OpenGloss | mike bommarito

OpenGloss is a comprehensive English lexical resource that unifies lexicographic definitions, encyclopedic context, etymological histories, and semantic relationships in a single, freely available dataset and web application.

Project Overview

OpenGloss addresses the fragmentation of English lexical resources by synthesizing dictionary definitions, encyclopedia entries, and semantic networks into one cohesive knowledge graph. The entire resource was generated through an LLM-based pipeline in under one week for under $1,000.

Key Statistics

150,101 lexemes: Modern English words and multi-word expressions
536,829 sense definitions: Comprehensive coverage of word meanings
9.1 million semantic edges: Synonyms, antonyms, hypernyms, hyponyms, and more
3 million collocations: Common word pairings and usage patterns
1 million usage examples: Contextual sentence demonstrations
60 million words: Encyclopedic content for applicable terms

Publication

“OpenGloss: A Synthetic Encyclopedic Dictionary and Semantic Knowledge Graph”

Author: Michael J. Bommarito II
Published: November 2025
Available on arXiv

Components

Datasets (Hugging Face)

opengloss-dictionary: Word-level view with 150K lexemes containing:

Parts of speech and sense counts
Definitions, synonyms, antonyms, hypernyms, hyponyms
Etymological information and cognates
Encyclopedic entries for applicable terms
Collocations, inflections, and derivations
Usage examples and semantic graph edges

opengloss-dictionary-definitions: Sense-level view with 537K individual sense definitions for fine-grained access.

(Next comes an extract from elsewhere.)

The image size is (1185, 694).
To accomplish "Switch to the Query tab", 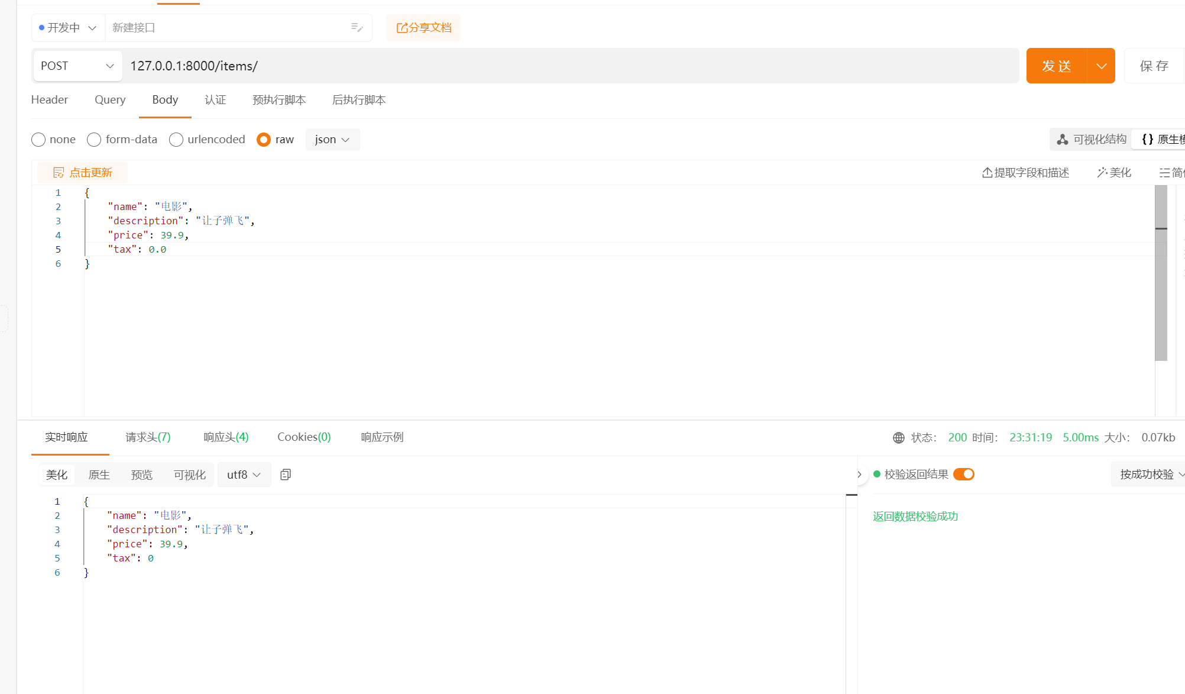I will (x=110, y=99).
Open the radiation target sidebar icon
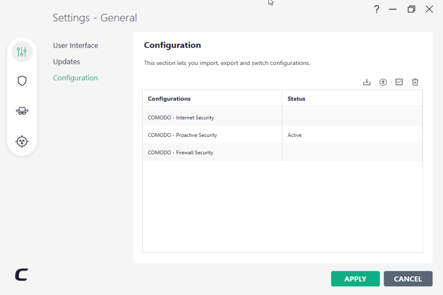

OpenGloss-RS (Rust Implementation)

The opengloss-rs crate provides high-performance access to the dataset:

Core Features:

Exact-match lookup: Retrieve lexeme IDs from surface forms
Prefix search: FST-backed word completion in microseconds
Substring & fuzzy search: Pattern matching across definitions, synonyms, and encyclopedia content
Graph traversal: Navigate semantic relations efficiently

Technical Stack:

Rust 1.82+ with 2024 edition
FST (Finite-State Transducer): Zero-copy prefix lookups
Rkyv: Zero-copy deserialization for packed data structures
Zstd: Compression for embedded archives
RapidFuzz: Weighted fuzzy matching
Axum/Tokio: HTTP framework for web server

Performance:

Initial data store decompression: ~349ms
Entry lookups: 6.5-10.3 microseconds
Prefix searches: 1.73-4.12 microseconds
Memory footprint: ~3.1GB after initialization

OpenGloss.com

The live web application at opengloss.com provides:

Full-text search with fuzzy matching mode
Type-ahead suggestions powered by offline trie mechanism
Browse index and random entry discovery
Lexeme of the day highlighting
Relation puzzles connecting synonyms and concepts
Seven Senses Challenge word-path game
JSON API endpoints: /api/typeahead, /api/search, /api/lexeme

Comparison to Existing Resources

OpenGloss is comparable in scope to WordNet 3.1 while providing:

4x more sense definitions than comparable resources
Unified encyclopedic content integrated with definitions
Etymology and cognate tracking across word families
Modern vocabulary including contemporary terms

Use Cases

NLP Research: Training data for word sense disambiguation, semantic similarity, and knowledge graph completion
Educational Tools: Plain-language definitions accessible to general audiences
Language Learning: Usage examples, collocations, and semantic relationships
Question Answering: Structured knowledge for retrieval-augmented generation
Text Classification: Feature extraction from semantic relationships

Technical Innovation

The build-time compilation strategy in opengloss-rs transforms the dataset into compressed artifacts embedded directly in the binary via include_bytes!. This eliminates runtime decompression overhead for repeated queries while maintaining a compact binary footprint. Relations are pre-resolved to lexeme IDs, enabling efficient graph traversals without indirection.

Availability

All resources are freely available under CC-BY-4.0:

Live Website: opengloss.com
GitHub Repository: opengloss-rs
Hugging Face Datasets: opengloss-dictionary, opengloss-dictionary-definitions
arXiv Paper: 2511.18622

Impact

OpenGloss demonstrates that comprehensive lexical resources can be synthesized efficiently using modern LLM pipelines, democratizing access to high-quality linguistic data that previously required decades of expert curation. The project provides both the raw data for researchers and a production-ready implementation for practical applications.